Von Norbert Kunz (07/2017)

Was macht Social Business für Sie aus?
Social Business ist eine Unterkategorie des Social Entrepreneurship. Ein Social Business will soziale Probleme lösen und sich damit am Markt bewähren. Beim Social Entrepreneurship geht es um Innovatoren, die soziale Verhältnisse ändern, dabei aber nicht über ihre Marktwirkung reden. Wir von Social Impact sehen uns als Teil der Social Entrepreneurs.

Social Businesses scheinen immer populärer zu werden. Wie beurteilen Sie die Entwicklung?

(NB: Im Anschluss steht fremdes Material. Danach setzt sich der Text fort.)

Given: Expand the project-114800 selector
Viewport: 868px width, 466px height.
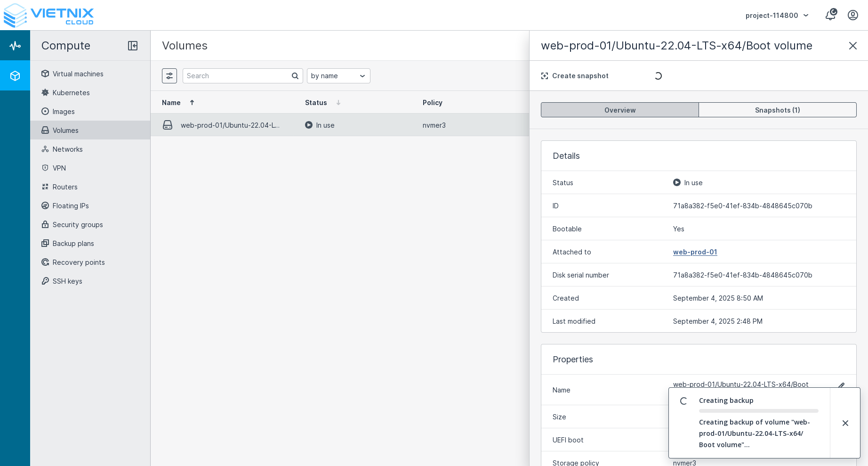Looking at the screenshot, I should [x=777, y=16].
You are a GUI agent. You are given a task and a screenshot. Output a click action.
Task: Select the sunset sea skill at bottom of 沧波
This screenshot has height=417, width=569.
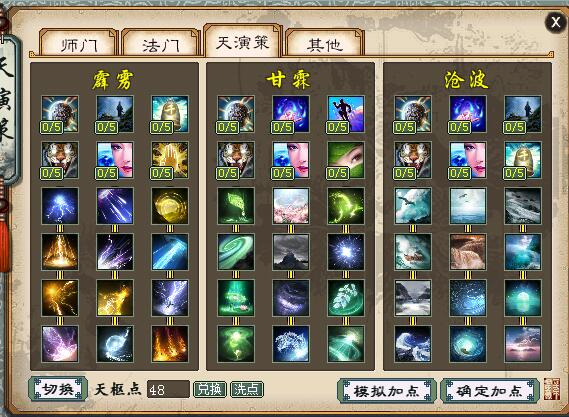click(x=523, y=344)
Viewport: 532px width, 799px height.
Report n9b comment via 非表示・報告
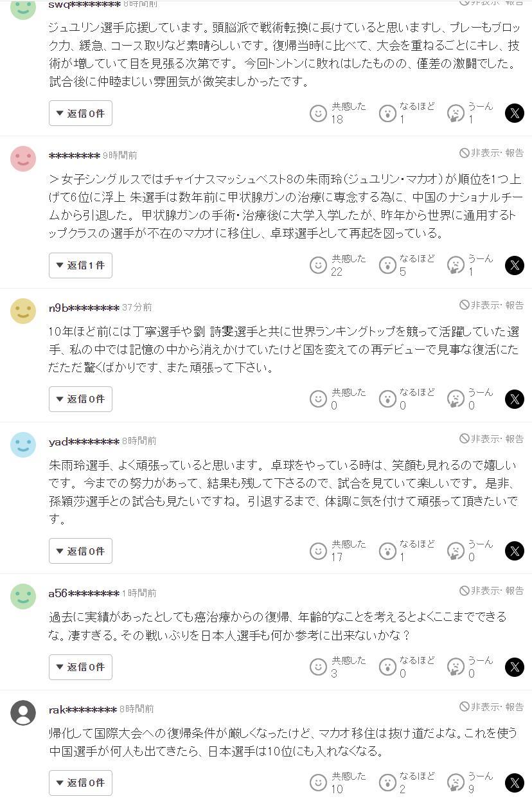tap(492, 305)
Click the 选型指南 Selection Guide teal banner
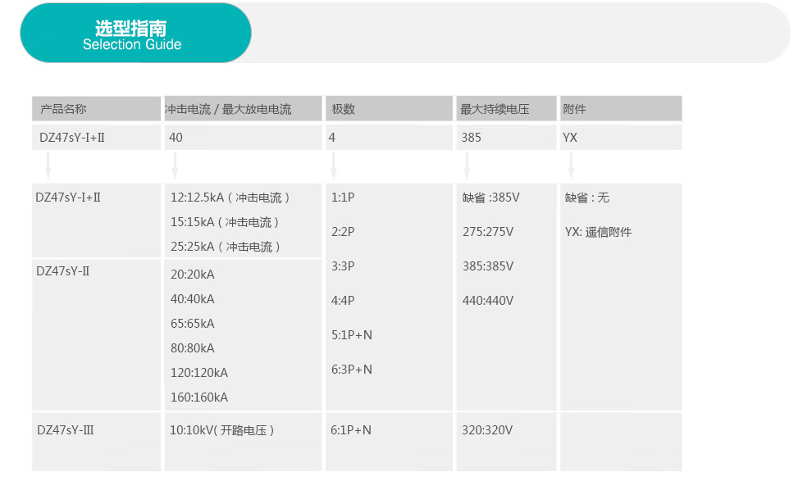Screen dimensions: 812x504 point(135,34)
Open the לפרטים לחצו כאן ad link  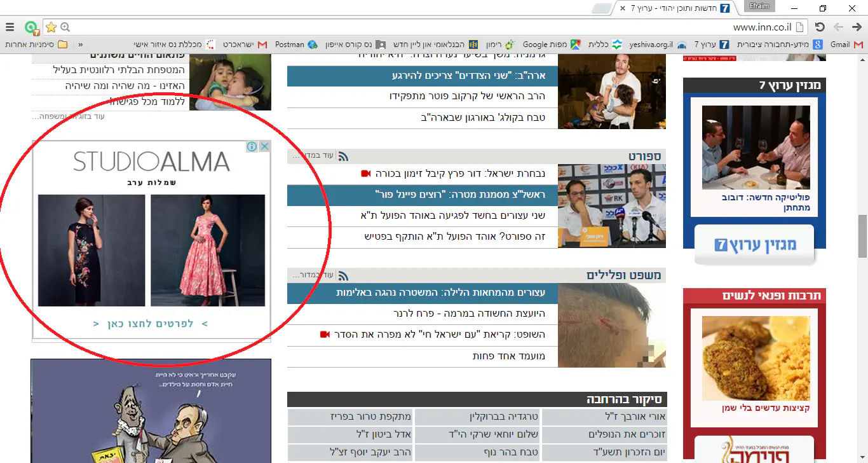click(151, 324)
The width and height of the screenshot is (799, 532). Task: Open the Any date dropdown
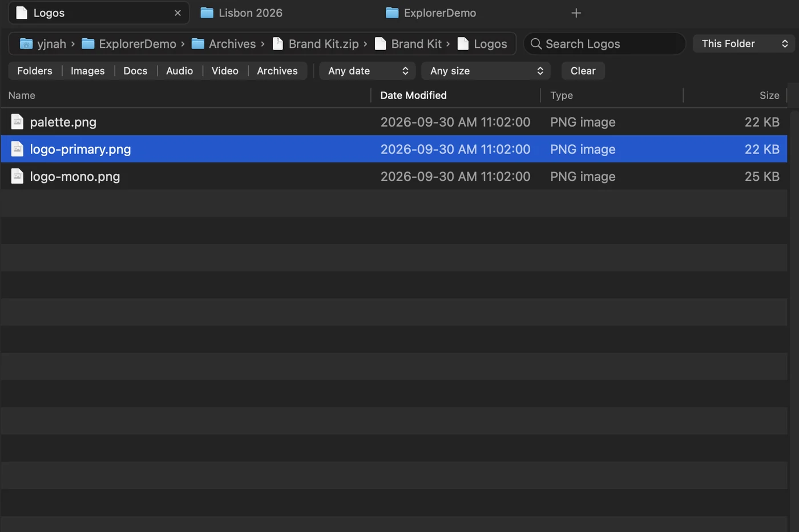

Immer mehr Menschen nehmen bewusst oder auch unbewusst wahr, dass wir vor gesellschaftlichen Herausforderungen stehen, die mit den klassischen Methoden nicht zu lösen sind. Gerade die jüngere Generation teilt Werte, die sich von denen der Eltern unterscheiden. Bei der Generation Y geht es weniger darum, Vermögen anzuhäufen, als vielmehr den Sinn im eigenen Leben zu finden. Dieser Sinn kommt nicht alleine durch Geldverdienen, sondern durch soziale Verantwortungsübernahme. Der Trend geht dahin, die eigene Selbstwirksamkeit spüren zu wollen. Dies lässt sich in sozialunternehmerischen Initiativen viel besser verwirklichen, als innerhalb privatwirtschaftlicher Strukturen.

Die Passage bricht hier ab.